The U.S. Olympic gymnastics trials aren’t until late June, but Jade Carey is in position to qualify for the Tokyo Games in March.
Carey, seeking an individual Olympic gymnastics spot outside of the team competition, earned the maximum points in a World Cup series that is one path to Olympic qualification.
Carey has three wins each on floor exercise and vault with two World Cups left in March. Carey will mathematically clinch an Olympic spot if no other gymnasts earn maximum points on one of the apparatuses to force a tiebreaker.
A gymnast’s top three finishes across the eight-stop series count in Olympic qualifying. If Carey finishes atop the floor or vault standings, she goes to the Olympics.
Carey picked up those third wins on floor and vault at the sixth World Cup in Melbourne, Australia, this weekend.
So far, no other gymnast has two wins on floor. One other gymnast can get to the maximum points on vault with one win between the last two stops (and others with two).
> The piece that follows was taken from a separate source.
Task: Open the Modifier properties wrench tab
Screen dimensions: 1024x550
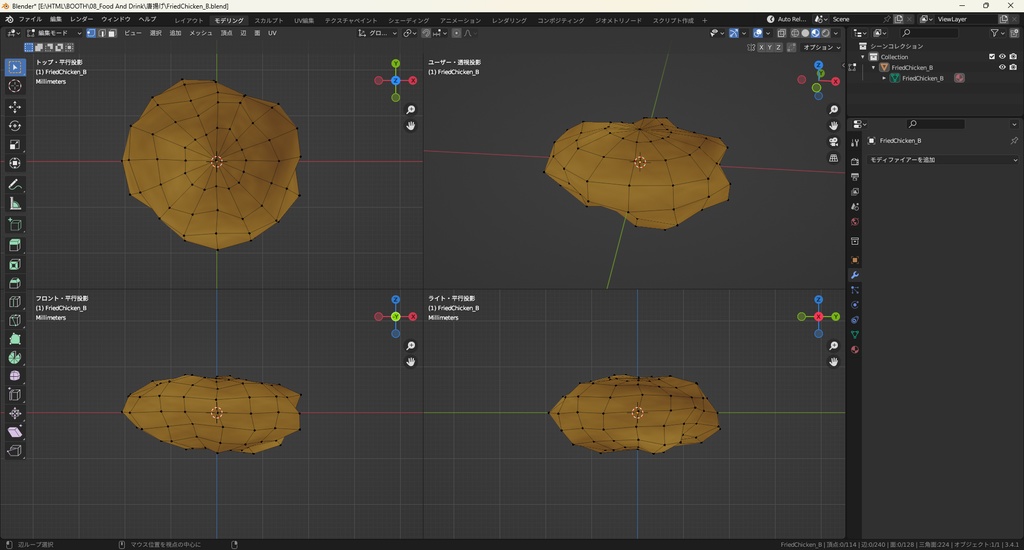Action: (x=855, y=275)
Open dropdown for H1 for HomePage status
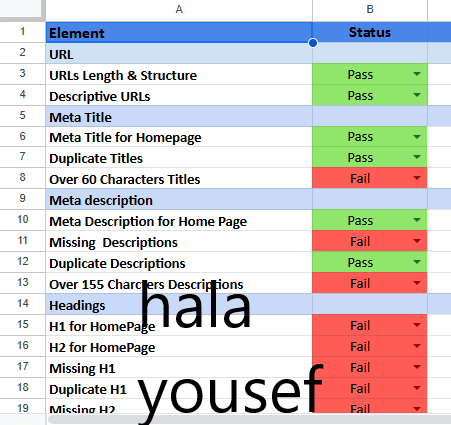The image size is (451, 425). pyautogui.click(x=417, y=325)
The one downside to qualifying this route: Carey would not be able to compete in the team competition at the Olympics. Those four spots will be determined at and after June’s trials in St. Louis, with Simone Biles likely grabbing one of them.
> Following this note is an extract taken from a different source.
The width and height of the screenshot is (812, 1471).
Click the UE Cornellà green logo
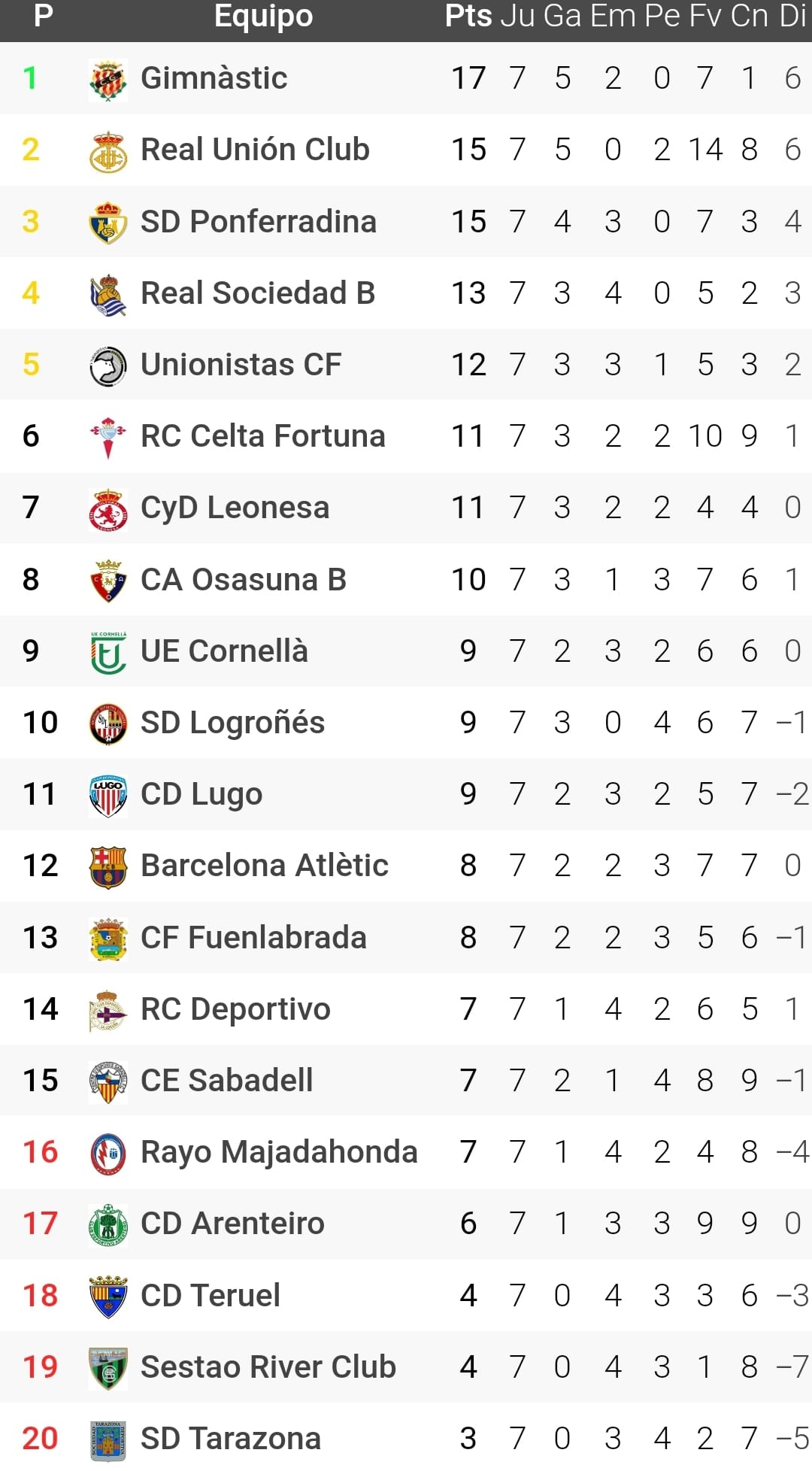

“I knew I would be giving up being on the team,” Carey said in October of going the World Cup route, “but I think, for me, it made sense to just go for it.”
Carey is a world medalist on vault and floor, but she doesn’t have the all-around credentials of Biles and some other U.S. gymnasts.
Olympic team event roster sizes were cut from five to four for Tokyo, putting a greater onus on all-around prowess given a team must put three gymnasts on each apparatus in the Olympic final.
The U.S. is the deepest country in women’s gymnastics, so the only truly safe pick to make the four-woman Olympic team event roster is Biles.